IMPACT OF ROSMARINUS OFFICINALIS ON THE MITOCHONDRIAL-DEPENDENT APOPTOTIC PATHWAY IN NICKEL-INDUCED HEPATOTOXICITY IN RATS

Abstract

Nickel and its compounds are common environmental pollutants that may induce hepatotoxicity. Oxidation stress has been proposed as a possible mechanism implicated in this toxicity. The aim of this study was to evaluate the protective effect of Rosmarinus officinalis (RO) extract against NiCl₂-induced hepatotoxicity by inhibiting mitochondrial-dependent apoptosis. To achieve this objective, 24 male rats were divided into four groups, each containing six rats. The first group was used as a control, the second was treated with RO extract (RO-E), the third was treated with NiCL₂ (10 mg/kg b.w.), and the fourth group was pre-treated with RO-E and then re-treated with NiCl₂ after 2 hours for 28 days. Oral administration of NiCl₂ disrupts the redox state of liver tissue through the generation of reactive oxygen species (ROS), depletion of glutathione (GSH), breakdown of mitochondrial membrane potential (ΔΨm), and release of cytochrome c. This leads to the activation of the mitochondrial apoptotic pathway.
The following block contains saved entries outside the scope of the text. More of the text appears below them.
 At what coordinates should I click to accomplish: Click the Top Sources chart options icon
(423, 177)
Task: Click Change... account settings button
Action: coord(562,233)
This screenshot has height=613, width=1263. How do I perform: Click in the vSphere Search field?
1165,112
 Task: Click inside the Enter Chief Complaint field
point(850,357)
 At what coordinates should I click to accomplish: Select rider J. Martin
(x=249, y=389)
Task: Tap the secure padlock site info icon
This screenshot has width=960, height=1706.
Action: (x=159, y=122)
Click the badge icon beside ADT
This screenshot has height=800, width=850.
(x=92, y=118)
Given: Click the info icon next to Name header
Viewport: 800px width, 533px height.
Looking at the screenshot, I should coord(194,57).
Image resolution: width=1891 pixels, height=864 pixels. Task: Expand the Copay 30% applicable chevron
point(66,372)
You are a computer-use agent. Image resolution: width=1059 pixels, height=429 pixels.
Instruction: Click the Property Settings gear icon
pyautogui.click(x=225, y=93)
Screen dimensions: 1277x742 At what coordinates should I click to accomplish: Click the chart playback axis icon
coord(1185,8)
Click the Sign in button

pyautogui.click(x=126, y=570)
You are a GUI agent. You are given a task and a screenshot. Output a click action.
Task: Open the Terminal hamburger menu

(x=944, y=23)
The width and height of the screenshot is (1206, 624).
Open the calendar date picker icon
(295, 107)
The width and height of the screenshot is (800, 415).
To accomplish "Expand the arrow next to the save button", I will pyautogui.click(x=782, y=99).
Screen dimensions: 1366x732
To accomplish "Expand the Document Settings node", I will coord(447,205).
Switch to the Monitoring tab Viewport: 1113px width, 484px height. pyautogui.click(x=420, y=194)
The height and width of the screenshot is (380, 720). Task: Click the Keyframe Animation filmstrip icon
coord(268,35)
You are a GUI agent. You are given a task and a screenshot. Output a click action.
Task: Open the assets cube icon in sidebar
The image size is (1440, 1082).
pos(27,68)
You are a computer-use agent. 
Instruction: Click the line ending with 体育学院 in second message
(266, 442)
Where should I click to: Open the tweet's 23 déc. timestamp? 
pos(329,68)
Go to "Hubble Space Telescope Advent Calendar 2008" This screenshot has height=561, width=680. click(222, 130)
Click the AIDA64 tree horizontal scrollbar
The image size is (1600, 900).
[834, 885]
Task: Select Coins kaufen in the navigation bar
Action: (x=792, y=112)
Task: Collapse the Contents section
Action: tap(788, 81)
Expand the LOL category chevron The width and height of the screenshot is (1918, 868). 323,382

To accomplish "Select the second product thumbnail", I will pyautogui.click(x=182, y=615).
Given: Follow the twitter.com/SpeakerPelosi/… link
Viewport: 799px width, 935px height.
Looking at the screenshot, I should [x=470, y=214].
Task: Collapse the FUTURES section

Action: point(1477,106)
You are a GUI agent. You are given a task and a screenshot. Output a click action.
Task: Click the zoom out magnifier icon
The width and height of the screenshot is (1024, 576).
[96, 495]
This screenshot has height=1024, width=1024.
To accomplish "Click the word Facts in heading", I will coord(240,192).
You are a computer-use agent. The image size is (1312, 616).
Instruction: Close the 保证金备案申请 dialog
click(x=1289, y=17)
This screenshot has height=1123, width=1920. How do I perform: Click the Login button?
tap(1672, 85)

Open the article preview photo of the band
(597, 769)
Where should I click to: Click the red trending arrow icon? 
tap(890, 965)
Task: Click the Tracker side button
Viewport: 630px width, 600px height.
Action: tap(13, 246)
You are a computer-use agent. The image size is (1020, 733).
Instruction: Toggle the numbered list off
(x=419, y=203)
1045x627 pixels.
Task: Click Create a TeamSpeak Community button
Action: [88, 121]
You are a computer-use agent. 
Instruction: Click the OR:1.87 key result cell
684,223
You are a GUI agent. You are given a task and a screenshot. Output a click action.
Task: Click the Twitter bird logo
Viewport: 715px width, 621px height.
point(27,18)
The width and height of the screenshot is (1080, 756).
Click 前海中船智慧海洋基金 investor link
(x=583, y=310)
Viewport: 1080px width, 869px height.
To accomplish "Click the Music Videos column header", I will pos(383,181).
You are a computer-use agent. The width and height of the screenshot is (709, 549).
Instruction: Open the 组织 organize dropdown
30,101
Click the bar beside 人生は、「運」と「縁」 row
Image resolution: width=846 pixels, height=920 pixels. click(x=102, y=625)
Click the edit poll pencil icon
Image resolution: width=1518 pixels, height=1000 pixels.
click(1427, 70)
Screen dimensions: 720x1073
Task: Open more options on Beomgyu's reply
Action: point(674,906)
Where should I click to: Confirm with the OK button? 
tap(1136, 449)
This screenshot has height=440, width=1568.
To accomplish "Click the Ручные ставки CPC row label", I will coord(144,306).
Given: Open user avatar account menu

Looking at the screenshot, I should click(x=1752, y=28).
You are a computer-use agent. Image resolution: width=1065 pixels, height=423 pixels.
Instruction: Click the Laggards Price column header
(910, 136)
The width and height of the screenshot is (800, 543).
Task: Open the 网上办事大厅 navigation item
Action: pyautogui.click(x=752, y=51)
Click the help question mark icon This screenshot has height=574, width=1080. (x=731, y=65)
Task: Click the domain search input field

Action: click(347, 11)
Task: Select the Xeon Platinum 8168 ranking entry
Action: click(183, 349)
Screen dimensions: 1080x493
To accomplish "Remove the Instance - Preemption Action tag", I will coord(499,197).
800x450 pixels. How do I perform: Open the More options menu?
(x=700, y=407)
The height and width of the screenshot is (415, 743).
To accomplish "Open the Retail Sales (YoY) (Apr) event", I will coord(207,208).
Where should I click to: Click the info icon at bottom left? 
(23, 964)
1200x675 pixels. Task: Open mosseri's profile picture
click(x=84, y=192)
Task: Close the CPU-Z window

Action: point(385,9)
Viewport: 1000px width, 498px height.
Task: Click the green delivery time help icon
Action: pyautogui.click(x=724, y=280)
The activity of proteins from the BcL-2 family can be modulated by inhibiting the expression of the anti-apoptotic protein BcL-2 and increasing the expression of the pro-apoptotic proteins Bax and Bad. This leads to an increase in the activity of caspase-3 and 9, and alters the membrane integrity of hepatocytes, resulting in histohepatic changes and an increase in AST, ALT and LDH levels. Pre-treatment with Rosmarinus officinalis extract can ameliorate oxidative hepatotoxicity and NiCl₂-induced apoptosis due to its antioxidant capacity. These findings suggest that Rosmarinus officinalis has the potential to protect liver tissue and could be used as a preventive agent against oxidative stress and NiCl₂-induced apoptosis.